Butina is heavily involved in the gun rights movement and is a "life member" of the NRA.

WASHINGTON ― A Russian national with close ties to the National Rifle Association and to a well-connected Republican operative was arrested this week and charged with illegally acting as an unregistered agent of the Russian Federation, federal authorities announced on Monday.

Maria Butina, a 29-year-old Russian who has been living in Washington was arrested Sunday, following an FBI investigation that included a search of two of Butina’s electronic devices.

In an affidavit unsealed Monday, Kevin Helson, an FBI agent with the counterintelligence division within the bureau’s Washington field office, said he’d found evidence that Butina had worked with an unnamed Russian official to establish what she called “back channel” lines of communication between the Kremlin and American politicians, presumably within the GOP. According to Helson, Butina sought to use the NRA to gain access to U.S. officials in order to pursue the interests of the Russian government.

Butina, also known as Mariia Butina, is a former furniture store owner and founder of the Russian gun rights group The Right to Bear Arms. She came to the U.S. on a student visa in 2016 to study at American University in Washington, though her involvement in conservative activism dates back to at least 2014, when she attended the NRA convention in Indianapolis.

Through Butina’s advocacy on gun rights, she became close friends and business partners with Paul Erickson, a well-connected Republican political operative, The Daily Beast reported.

Butina has also been widely reported to be a close confidante of Alexander Torshin, a former member of Russian parliament who is now deputy head of the Central Bank of Russia. Torshin and Butina (pictured below) both claim to be “life members” of the NRA, which the affidavit refers to as a “GUN RIGHTS ORGANIZATION.”

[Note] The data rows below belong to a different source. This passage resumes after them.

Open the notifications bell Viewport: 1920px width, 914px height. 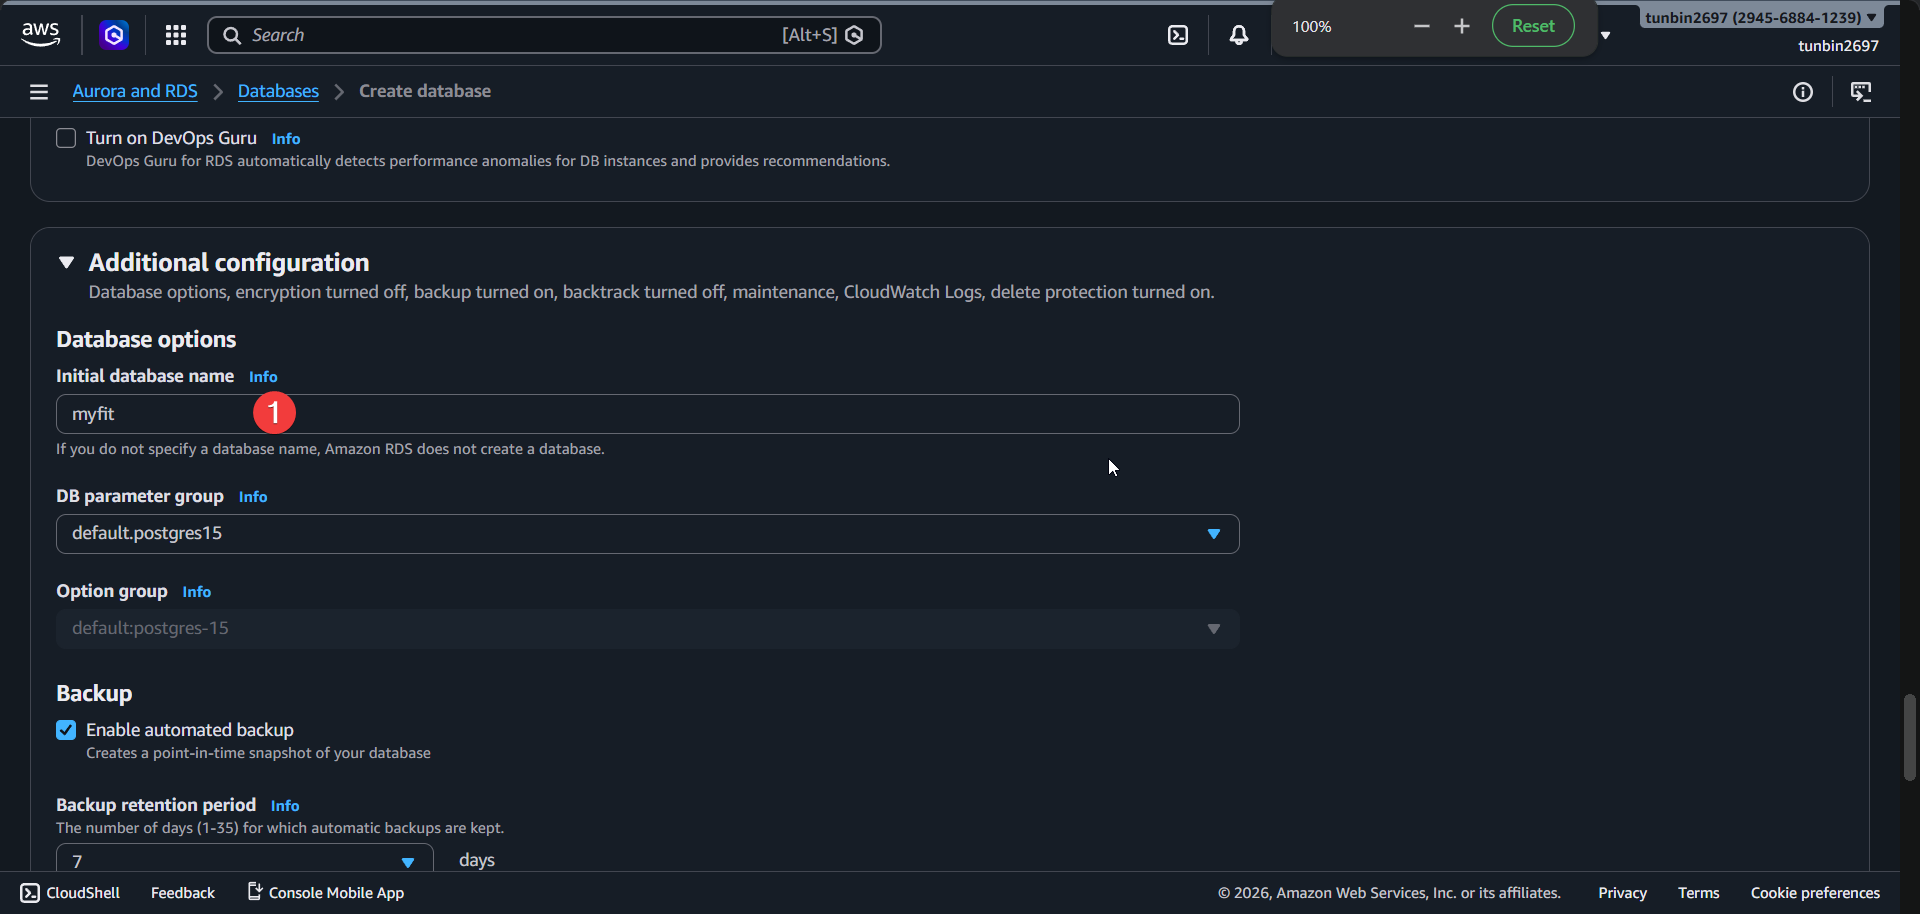[x=1238, y=35]
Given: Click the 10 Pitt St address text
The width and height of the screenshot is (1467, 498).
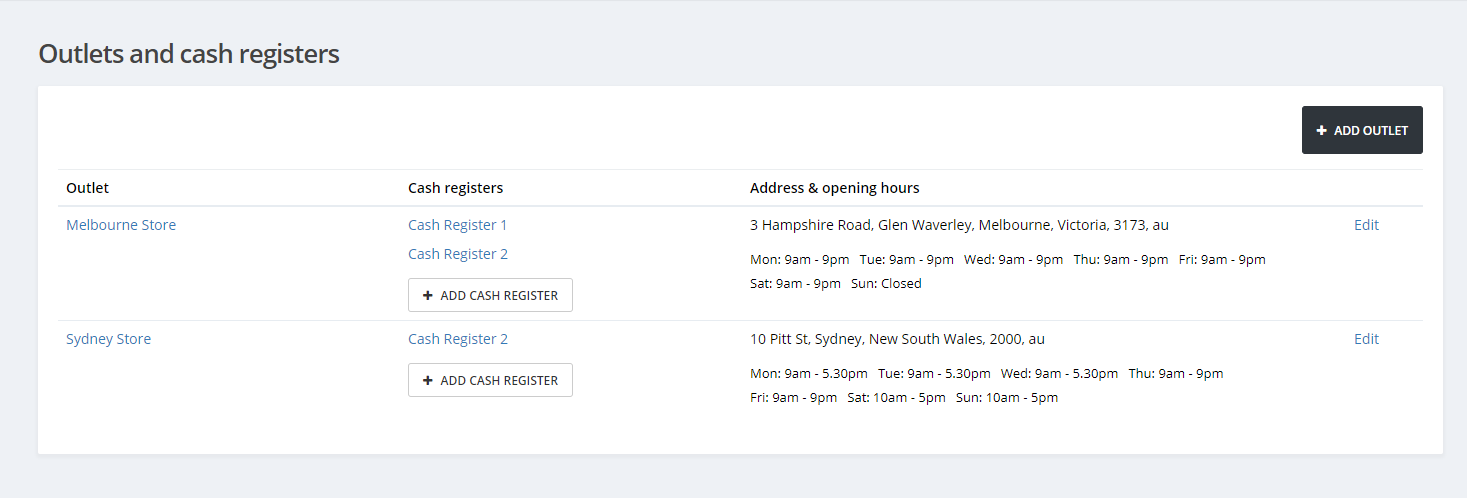Looking at the screenshot, I should click(897, 339).
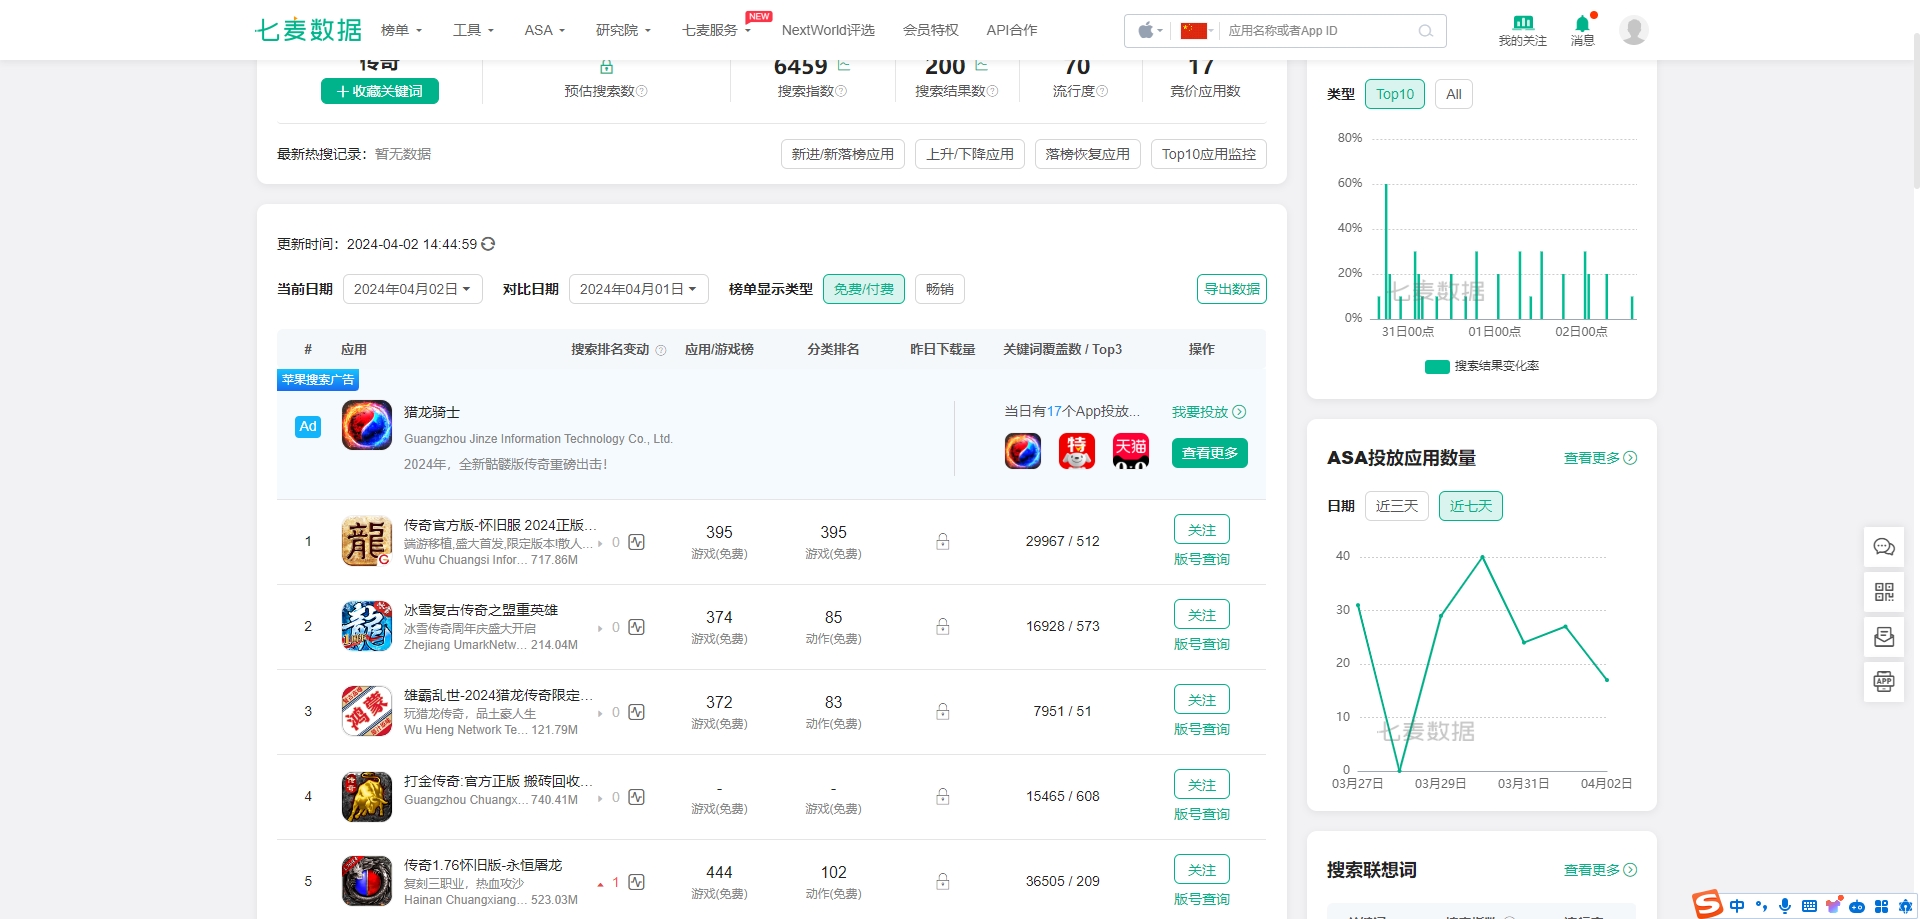The image size is (1920, 919).
Task: Open the 当前日期 date dropdown
Action: [412, 289]
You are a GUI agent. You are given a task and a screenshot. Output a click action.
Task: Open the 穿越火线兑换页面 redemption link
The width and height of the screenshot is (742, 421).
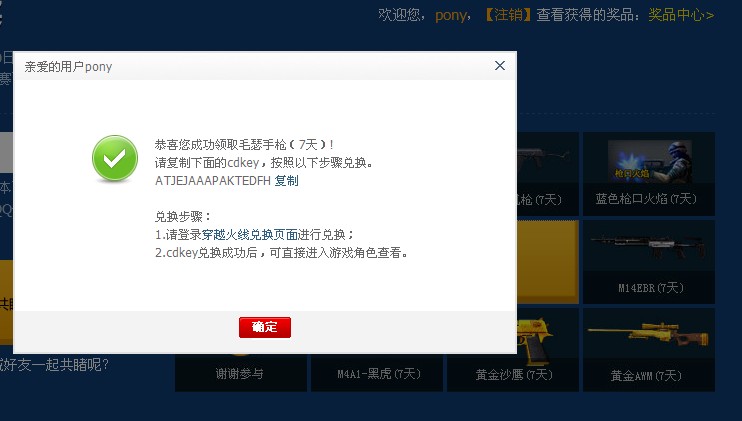(x=250, y=235)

The affidavit contains digital communications Butina exchanged with an unnamed “Russian official,” as well as two separate American individuals.

In one Twitter message Butina sent to the Russian official on the night of President Donald Trump’s election, she says she is “ready for further orders.”

The affidavit also references an email “U.S. Person I” sent to “an acquaintance,” in which the individual discusses his involvement “in securing a VERY private line of communication between the Kremlin and key POLITICAL PARTY 1 leaders through, of all conduits, the [GUN RIGHTS ORGANIZATION].”

“Based on my training, experience, and familiarity with this investigation, I believe that this email describes U.S. Person 1′s involvement in BUTINA’s efforts to establish a ‘back channel’ communication for representatives of the Government of Russia,” Helson wrote in the affidavit.

The NRA did not immediately respond to a HuffPost request for comment.

The investigation was separate from the ongoing probe by special counsel Robert Mueller. A number of Russian officials were indicted on Friday for conspiring to hack the Democratic National Committee and Hillary Clinton’s 2016 presidential campaign.

The charges against Butina came shortly after Trump held an unusual press conference with Russian President Vladimir Putin in which Trump undermined his own government’s conclusion that Russia interfered in the 2016 election.

In a statement, Butina’s attorney said her actions amounted to “open and public networking” by a foreign student rather than a nefarious effort at covert propaganda.

A judge has ordered Butina to be held without bond and has set a detention hearing and preliminary hearing for Wednesday, according to the Justice Department.

Read the affidavit below.

This post has been updated with more details from the affidavit and more information about Butina.

CORRECTION: A previous version of this story stated that Butina had been indicted. Although she has been charged, a grand jury has not returned an official indictment.